:: PROVIDED DATA ::

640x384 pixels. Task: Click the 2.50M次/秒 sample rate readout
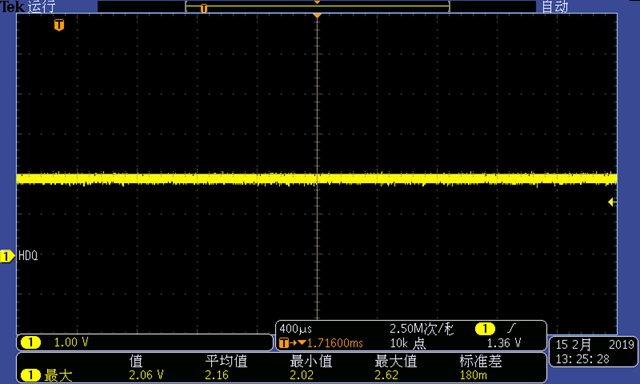click(422, 329)
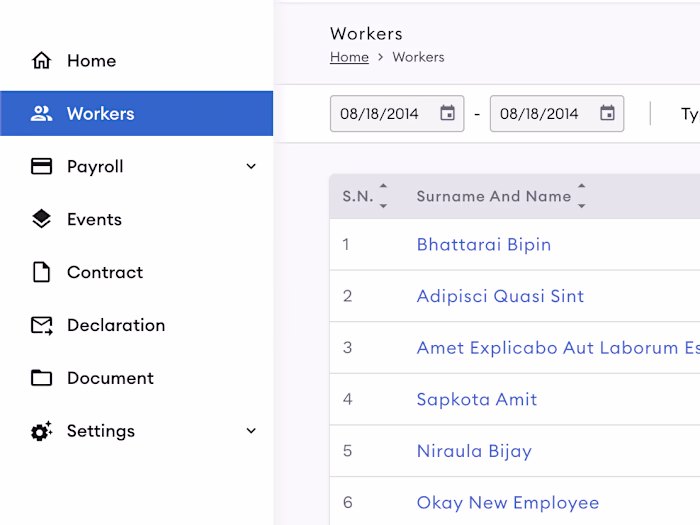Click the start date input field
The image size is (700, 525).
tap(397, 113)
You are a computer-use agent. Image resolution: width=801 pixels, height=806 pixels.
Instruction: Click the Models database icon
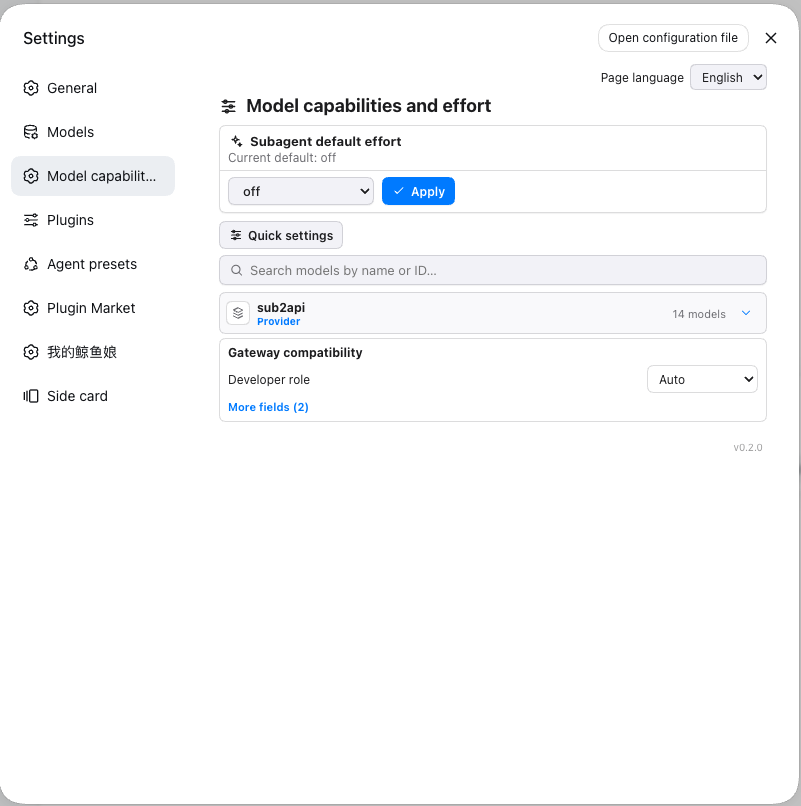(x=31, y=132)
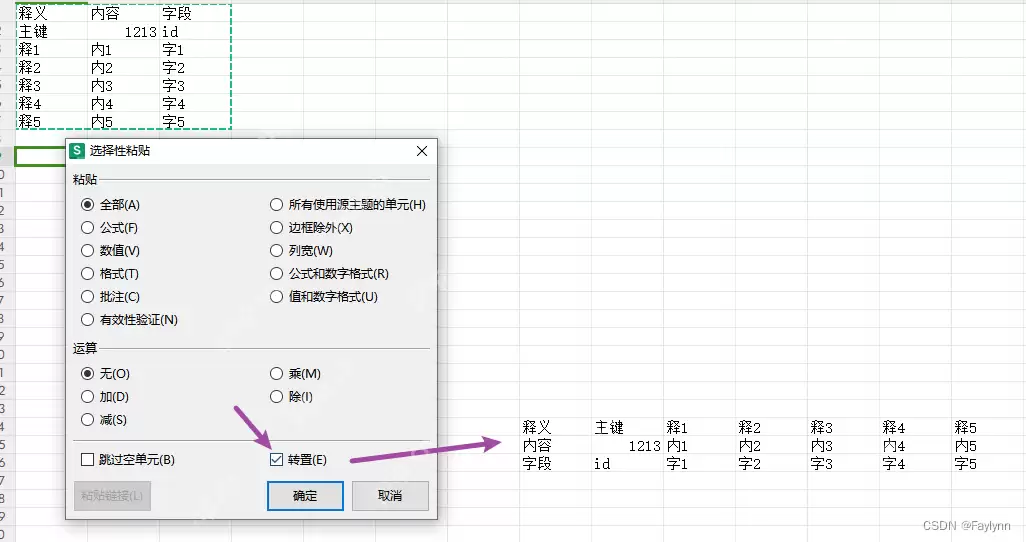Choose 有效性验证(N) option
Viewport: 1026px width, 542px height.
click(x=130, y=319)
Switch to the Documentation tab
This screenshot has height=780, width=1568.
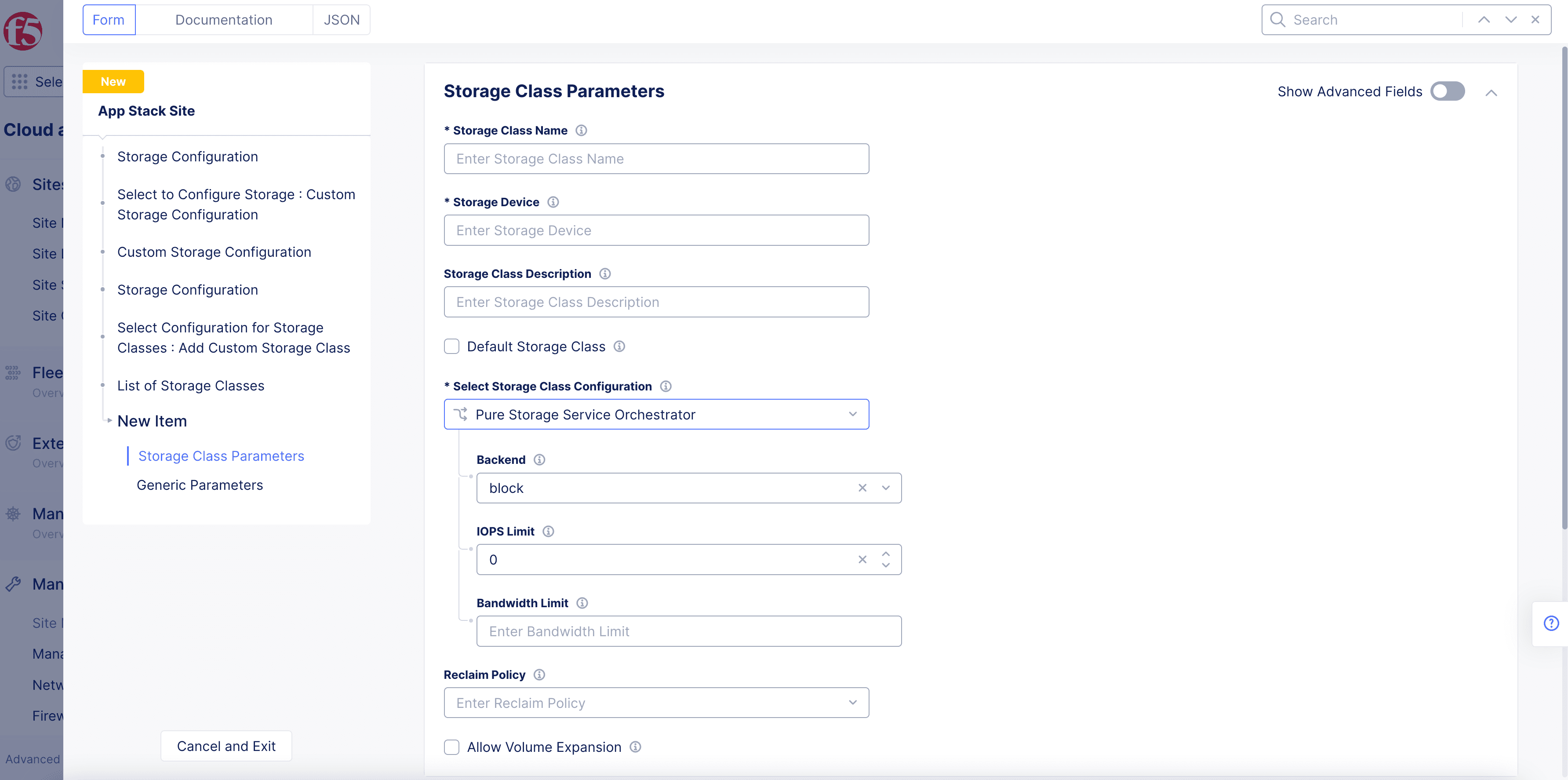[223, 20]
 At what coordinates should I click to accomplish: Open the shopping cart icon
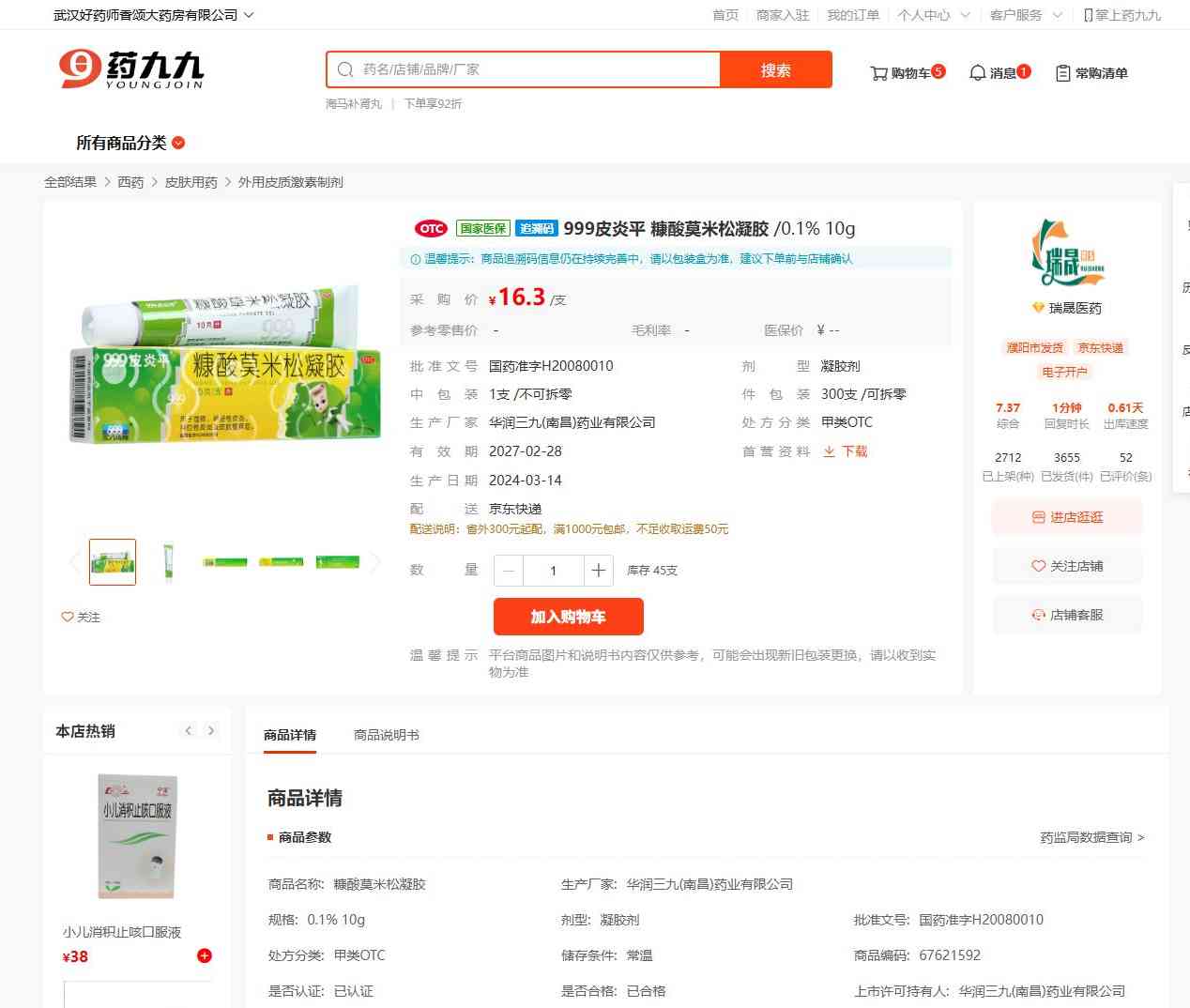tap(878, 73)
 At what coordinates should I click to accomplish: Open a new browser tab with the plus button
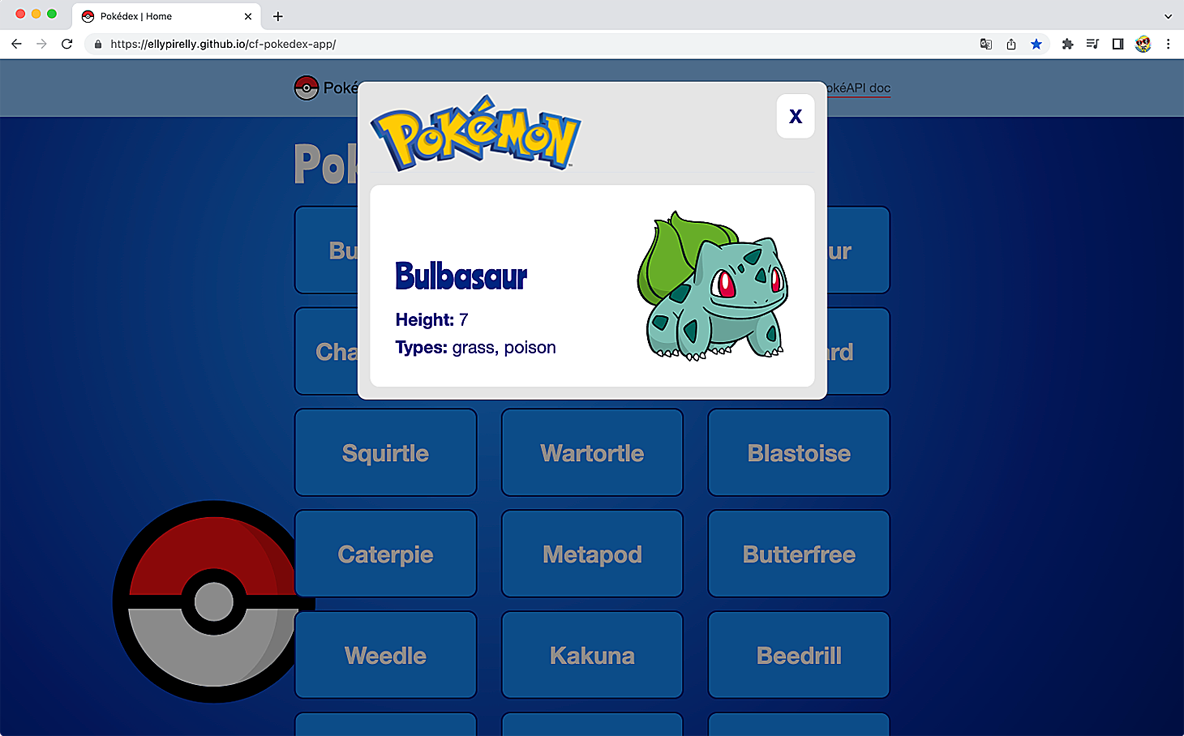(278, 16)
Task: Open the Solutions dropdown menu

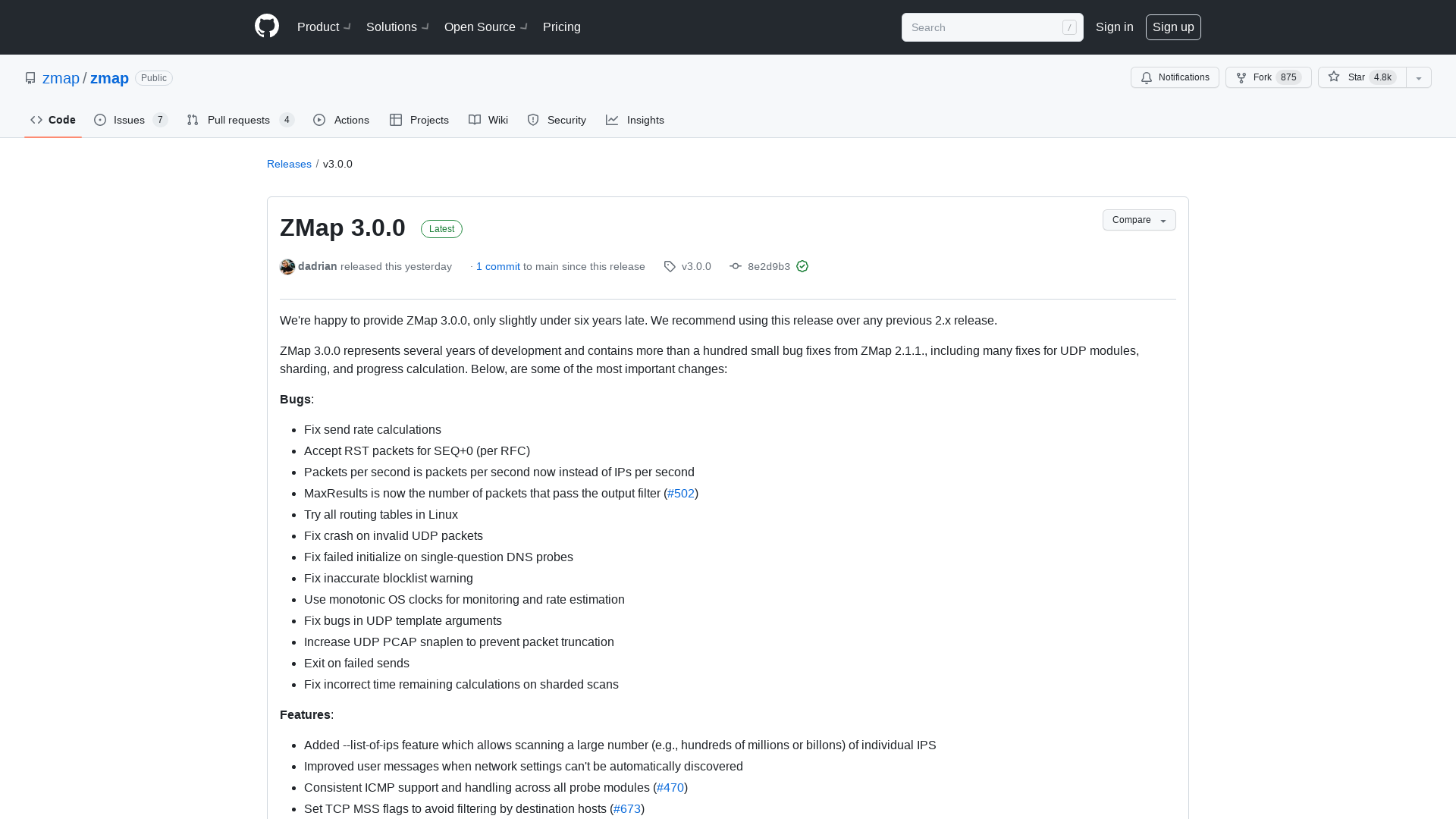Action: pyautogui.click(x=399, y=27)
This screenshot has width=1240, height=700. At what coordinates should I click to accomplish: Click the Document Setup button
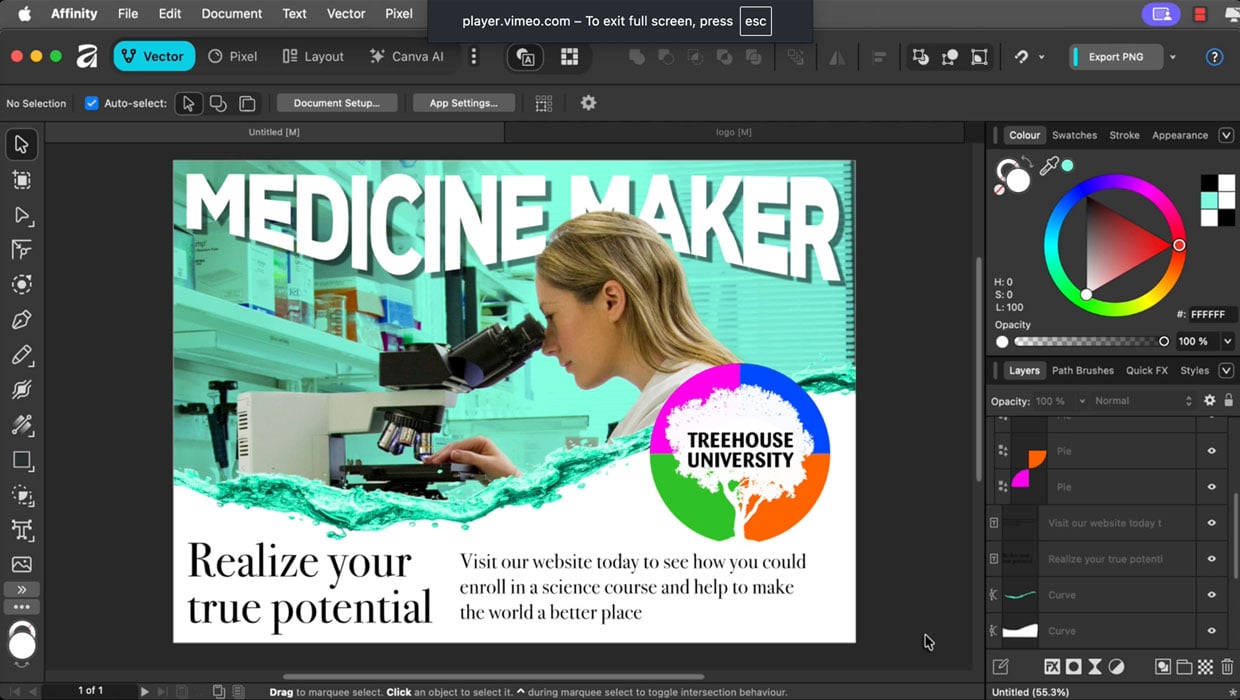pos(336,103)
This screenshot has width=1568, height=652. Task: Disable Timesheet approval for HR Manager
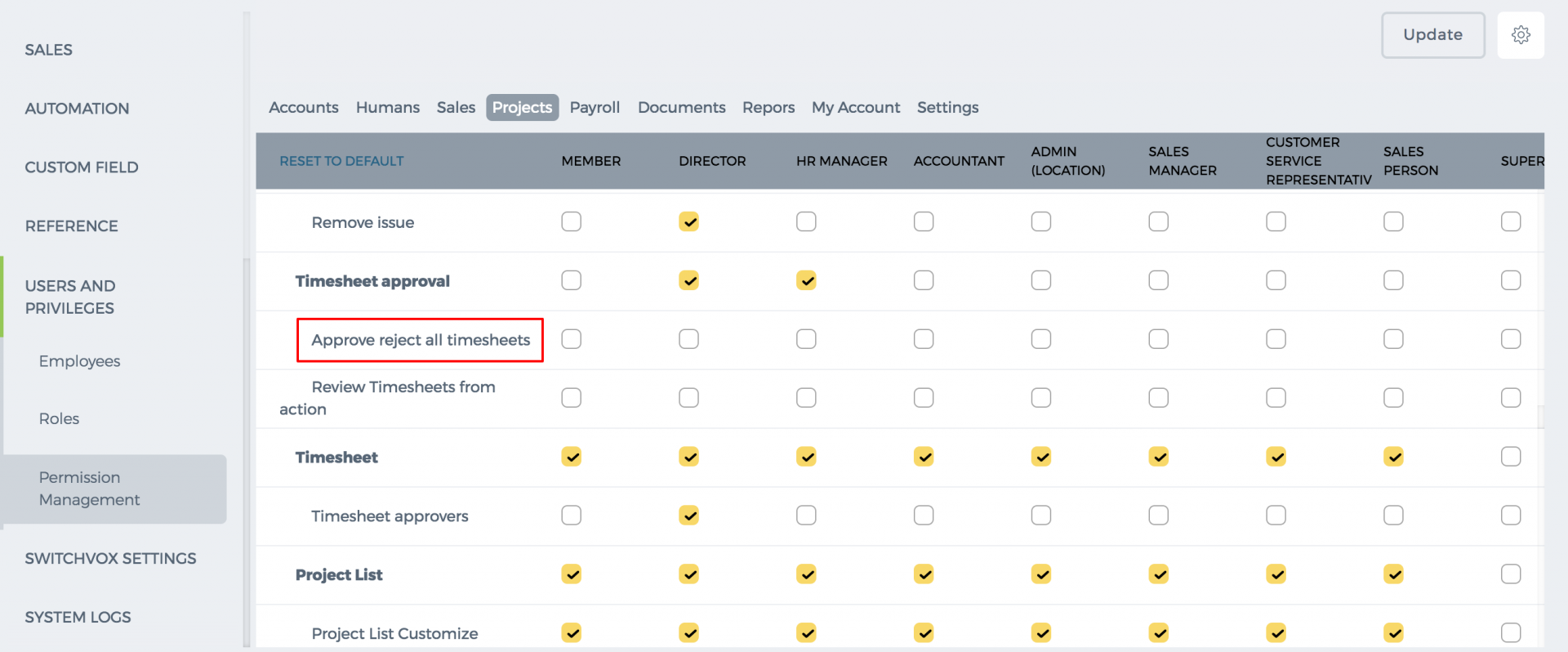click(x=806, y=280)
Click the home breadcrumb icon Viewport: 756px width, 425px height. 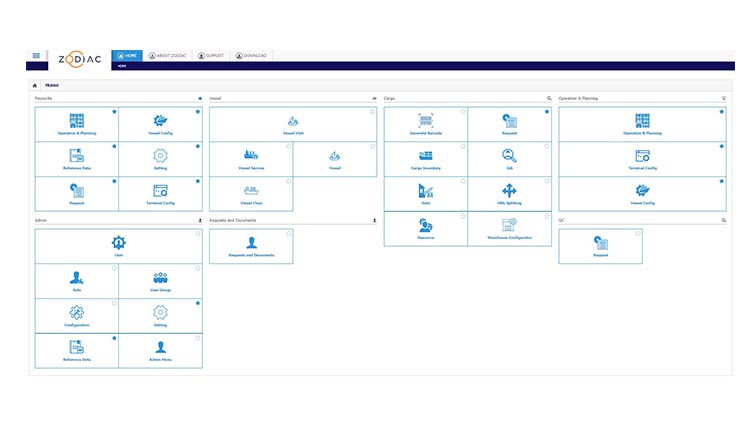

:::

• TASK TO CARRY OUT
Beginning with the line with "Switch to the Documentation tab", repeat the entries above exactly, up to and including the last line, leaving out pictures.

• WRITTEN REPLY
Switch to the Documentation tab
This screenshot has height=780, width=1568.
[223, 20]
 At what coordinates should I click to accomplish: Open the shopping cart icon
tap(878, 73)
 At what coordinates should I click to accomplish: Open a new browser tab with the plus button
(278, 16)
Task: Open the Solutions dropdown menu

Action: pyautogui.click(x=399, y=27)
This screenshot has width=1240, height=700. At what coordinates should I click to accomplish: Click the Document Setup button
pos(336,103)
This screenshot has width=1568, height=652. Task: Disable Timesheet approval for HR Manager
click(x=806, y=280)
Click the home breadcrumb icon Viewport: 756px width, 425px height. 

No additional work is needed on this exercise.